Rockefeller had Democrat Arthur Levitt Sr. and Democrat Cuomo had GOPer Ned Regan (except for about 8 months of his 12-year tenure). Admittedly those early relationships had a more collegial feel, despite the party split. Regan early on was even criticized for being too chummy with the Cuomo administration. But as the years went on Regan dug in to Cuomo, criticizing him for relying on one-shot revenue gimmicks to balance the state budget and against Cuomo’s push for an environmental bond act in 1990.

Things became more charged when Pataki took the governor’s mansion and Democrat H. Carl McCall took over as comptroller. From the start Pataki and McCall were at odds with Pataki telling the New York Times in 1996 that McCall was “is an ambitious politician looking for an office and unfortunately, that makes (working together) very difficult.”

McCall fought Pataki on repealing the commuter tax in New York City and tried to curb the state’s ability to borrow funds. He charged Pataki with making policy for the state’s higher education system that was haphazard and politically influenced. In the end McCall did run against Pataki, failing to unseat him.

Enter Alan Hevesi, who has taken the comptroller’s oversight function to a new level. Locally he’s issued a series of tough reports on financial mismanagement – from the failure of the fast ferry project to the financial struggles of Gates.

And, of course, there was his office’s report on the county water authority.
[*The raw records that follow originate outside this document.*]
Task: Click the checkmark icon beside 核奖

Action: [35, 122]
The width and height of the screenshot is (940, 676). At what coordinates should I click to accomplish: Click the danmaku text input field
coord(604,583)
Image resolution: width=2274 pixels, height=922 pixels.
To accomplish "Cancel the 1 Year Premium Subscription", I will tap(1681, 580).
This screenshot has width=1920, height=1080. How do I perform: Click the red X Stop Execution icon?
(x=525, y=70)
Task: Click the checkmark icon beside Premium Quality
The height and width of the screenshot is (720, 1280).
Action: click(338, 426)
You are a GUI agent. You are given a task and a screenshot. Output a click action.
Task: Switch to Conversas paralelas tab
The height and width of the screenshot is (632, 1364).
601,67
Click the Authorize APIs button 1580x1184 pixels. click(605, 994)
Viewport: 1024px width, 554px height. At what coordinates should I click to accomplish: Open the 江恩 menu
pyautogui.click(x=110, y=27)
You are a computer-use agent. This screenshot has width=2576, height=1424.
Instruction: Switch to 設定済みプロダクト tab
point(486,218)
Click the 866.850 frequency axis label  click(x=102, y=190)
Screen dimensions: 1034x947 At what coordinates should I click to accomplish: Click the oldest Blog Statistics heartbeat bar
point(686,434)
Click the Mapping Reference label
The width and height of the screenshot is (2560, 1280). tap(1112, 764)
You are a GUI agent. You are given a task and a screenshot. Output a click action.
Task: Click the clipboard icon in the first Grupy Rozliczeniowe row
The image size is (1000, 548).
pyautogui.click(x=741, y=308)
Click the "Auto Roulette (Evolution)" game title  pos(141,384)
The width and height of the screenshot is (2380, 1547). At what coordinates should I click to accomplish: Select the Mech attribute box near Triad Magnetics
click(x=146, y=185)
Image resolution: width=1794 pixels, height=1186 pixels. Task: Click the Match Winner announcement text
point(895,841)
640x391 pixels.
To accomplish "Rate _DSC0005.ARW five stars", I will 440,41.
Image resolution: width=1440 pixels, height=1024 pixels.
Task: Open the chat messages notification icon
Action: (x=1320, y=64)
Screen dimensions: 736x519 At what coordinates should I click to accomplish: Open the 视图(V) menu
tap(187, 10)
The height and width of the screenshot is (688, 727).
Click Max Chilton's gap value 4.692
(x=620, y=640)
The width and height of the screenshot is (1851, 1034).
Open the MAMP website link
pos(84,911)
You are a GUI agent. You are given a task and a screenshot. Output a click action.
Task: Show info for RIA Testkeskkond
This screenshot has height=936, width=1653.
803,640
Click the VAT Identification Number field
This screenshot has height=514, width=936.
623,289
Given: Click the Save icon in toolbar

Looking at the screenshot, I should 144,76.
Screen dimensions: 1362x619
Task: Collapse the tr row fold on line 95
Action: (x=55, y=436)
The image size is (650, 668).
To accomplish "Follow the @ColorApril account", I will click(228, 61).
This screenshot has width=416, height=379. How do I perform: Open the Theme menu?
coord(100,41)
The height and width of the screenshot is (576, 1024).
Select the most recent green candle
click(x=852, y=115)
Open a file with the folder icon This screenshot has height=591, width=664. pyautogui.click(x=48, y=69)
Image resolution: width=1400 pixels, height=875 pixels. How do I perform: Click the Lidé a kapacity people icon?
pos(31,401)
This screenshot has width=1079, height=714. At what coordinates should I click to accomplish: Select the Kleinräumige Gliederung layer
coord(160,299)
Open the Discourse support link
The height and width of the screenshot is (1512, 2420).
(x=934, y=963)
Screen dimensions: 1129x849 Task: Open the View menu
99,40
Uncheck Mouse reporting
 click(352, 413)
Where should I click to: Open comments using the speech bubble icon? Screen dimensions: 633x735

This is just part of a much larger effort by Hevesi to criticize the state’s public authority system. In 2004, Hevesi issued a report on authorities with the subtitle – “Reining in New York’s Secret Government.”

Hevesi has put the most sustained pressure on the reform of public authorities, a system ultimately controlled by the governor.

The worry is that Democrat Hevesi will ease up in 2007 should Democrat Eliot Spitzer take the governor’s mansion as most everyone expects.

Hevesi has what amounts to a long-shot opponent in Saratoga County Treasurer Christopher Callaghan. The challenger has tried to pin on Hevesi the charge that he weighs every audit with a political scale. He says he wants to return the comptroller’s office to what he called the more professional days of Levitt and Regan.

The Hevesi campaign has countered that he has already shown a propensity to criticize both Democrats and Republicans with his audits (that includes Monroe County where Democratic mayor Bill Johnson caught Hevesi flak just as Stanwix and Gates Supervisor Ralph Esposito did).

But the ultimate question remains: Will Hevesi be just as hard-nosed with a potential Democratic Governor Spitzer as he has been with a Republican Gov. Pataki?

There’s a question worth asking prior to November 7th.